ForestEthics sues Canadian government over the right to speak out in opposition to pipelines
There are a lot of people in Prime Minister Stephen Harper's Conservative Party who still revile Pierre Trudeau (sitting on the left) and aren't too fond of the Charter of Rights and Freedoms either. (They do love the Queen, in the middle there, signing the document 31 years ago). TreeHugger noted last year how the Minister of Natural Resources wanted to change the rules on environmental hearings because, well, environmentalists had too many rights and freedoms. He said at the time:
These groups threaten to hijack our regulatory system to achieve their radical ideological agenda. They seek to exploit any loophole they can find, stacking public hearings with bodies to ensure that delays kill good projects. They use funding from foreign special interest groups to undermine Canada’s national economic interest. They attract jet-setting celebrities with some of the largest personal carbon footprints in the world to lecture Canadians not to develop our natural resources.
So they changed the rules with Bill C-38, which limits the right to speak out. (we covered this here, in Canadian government learns from Hitchhiker's Guide to the Galaxy about how to stifle dissent) ForestEthics writes:
Buried in this Bill were provisions that changed the way ordinary Canadians can voice their opinions on proposed projects that impact our natural environment, such as new oil pipelines. Citizens are no longer permitted to show up at a hearing and have their say or give a written submission to the Board; instead, each individual must submit a nine-page application to the National Energy Board (NEB) justifying their right to speak to the issue. The NEB then chooses which individual citizens or municipalities/organizations get to speak.
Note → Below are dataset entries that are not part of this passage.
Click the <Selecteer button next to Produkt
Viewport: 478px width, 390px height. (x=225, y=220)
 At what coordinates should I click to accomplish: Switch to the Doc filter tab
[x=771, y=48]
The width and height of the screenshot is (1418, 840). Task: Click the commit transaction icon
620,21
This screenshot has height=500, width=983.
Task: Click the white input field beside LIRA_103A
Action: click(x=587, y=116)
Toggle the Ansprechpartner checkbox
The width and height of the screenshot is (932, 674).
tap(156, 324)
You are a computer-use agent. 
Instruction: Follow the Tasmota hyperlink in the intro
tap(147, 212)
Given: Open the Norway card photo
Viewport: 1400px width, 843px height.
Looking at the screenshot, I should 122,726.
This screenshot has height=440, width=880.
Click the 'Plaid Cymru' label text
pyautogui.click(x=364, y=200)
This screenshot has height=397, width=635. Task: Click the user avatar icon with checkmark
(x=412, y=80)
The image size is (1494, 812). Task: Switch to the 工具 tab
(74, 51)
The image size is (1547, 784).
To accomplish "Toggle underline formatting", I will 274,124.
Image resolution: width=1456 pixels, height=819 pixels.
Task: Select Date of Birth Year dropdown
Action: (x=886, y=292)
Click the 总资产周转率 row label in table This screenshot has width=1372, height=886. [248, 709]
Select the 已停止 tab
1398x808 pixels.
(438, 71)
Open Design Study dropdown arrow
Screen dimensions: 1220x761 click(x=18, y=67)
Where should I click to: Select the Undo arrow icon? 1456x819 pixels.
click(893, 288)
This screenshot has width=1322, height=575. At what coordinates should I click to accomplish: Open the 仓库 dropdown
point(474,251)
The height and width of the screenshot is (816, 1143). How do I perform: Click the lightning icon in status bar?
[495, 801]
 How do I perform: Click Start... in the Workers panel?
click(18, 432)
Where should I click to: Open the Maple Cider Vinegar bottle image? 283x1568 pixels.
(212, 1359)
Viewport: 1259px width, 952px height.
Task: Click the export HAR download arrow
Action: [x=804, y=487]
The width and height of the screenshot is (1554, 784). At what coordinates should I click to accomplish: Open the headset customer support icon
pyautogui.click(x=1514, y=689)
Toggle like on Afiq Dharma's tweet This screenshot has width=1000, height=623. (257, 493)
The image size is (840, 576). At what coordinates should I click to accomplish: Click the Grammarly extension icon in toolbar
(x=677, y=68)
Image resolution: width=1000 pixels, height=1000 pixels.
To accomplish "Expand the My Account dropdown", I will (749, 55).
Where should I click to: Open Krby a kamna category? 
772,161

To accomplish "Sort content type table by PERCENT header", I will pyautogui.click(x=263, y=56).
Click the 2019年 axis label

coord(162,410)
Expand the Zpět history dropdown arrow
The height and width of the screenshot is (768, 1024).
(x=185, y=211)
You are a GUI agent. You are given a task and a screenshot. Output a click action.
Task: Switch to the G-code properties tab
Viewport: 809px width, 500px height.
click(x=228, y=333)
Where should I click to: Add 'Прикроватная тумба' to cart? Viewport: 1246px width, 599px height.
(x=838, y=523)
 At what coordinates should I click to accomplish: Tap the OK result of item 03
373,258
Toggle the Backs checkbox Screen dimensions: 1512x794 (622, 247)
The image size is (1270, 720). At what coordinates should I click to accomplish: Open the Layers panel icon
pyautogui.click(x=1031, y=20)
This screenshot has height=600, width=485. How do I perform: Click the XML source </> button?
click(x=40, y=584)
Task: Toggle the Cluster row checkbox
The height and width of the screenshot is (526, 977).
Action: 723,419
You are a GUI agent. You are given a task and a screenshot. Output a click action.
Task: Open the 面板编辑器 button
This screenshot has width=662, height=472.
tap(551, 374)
Now ForestEthics has lawyered up with Clayton Ruby, one of the country's most famous lefty lawyers, known to TreeHugger for getting Rob Ford kicked out as Mayor of Toronto (Rob kept his job on appeal), and are fighting back. Ruby tells the Globe and Mail:
“The Constitution guarantees my right to free expression,” Mr. Ruby said in an interview. “It’s pretty clear that involves the right to appear before any board that calls for public submissions … And you cannot limit that freedom of expression in an arbitrary fashion.”
He will ask the federal court to overturn the amendments. He will also seek an injunction to prevent the National Energy Board from making a recommendation to cabinet on Enbridge’s Line 9B application until the constitutional challenge has been dealt with.
9B is a proposal from Enbridge to reverse an existing pipeline to carry oil east, but is really just a placeholder for the fight to come over the Transcanada Pipeline that will be rammed through if the Keystone pipeline is rejected.
ForestEthics Advocacy says they are..
...doing what we do best – standing up to Canada’s government with a lawsuit challenging laws passed last year that unreasonably restrict the rights of everyday Canadians to have their say on proposed oil projects. This violates citizens' rights to free speech and puts our natural environment at risk.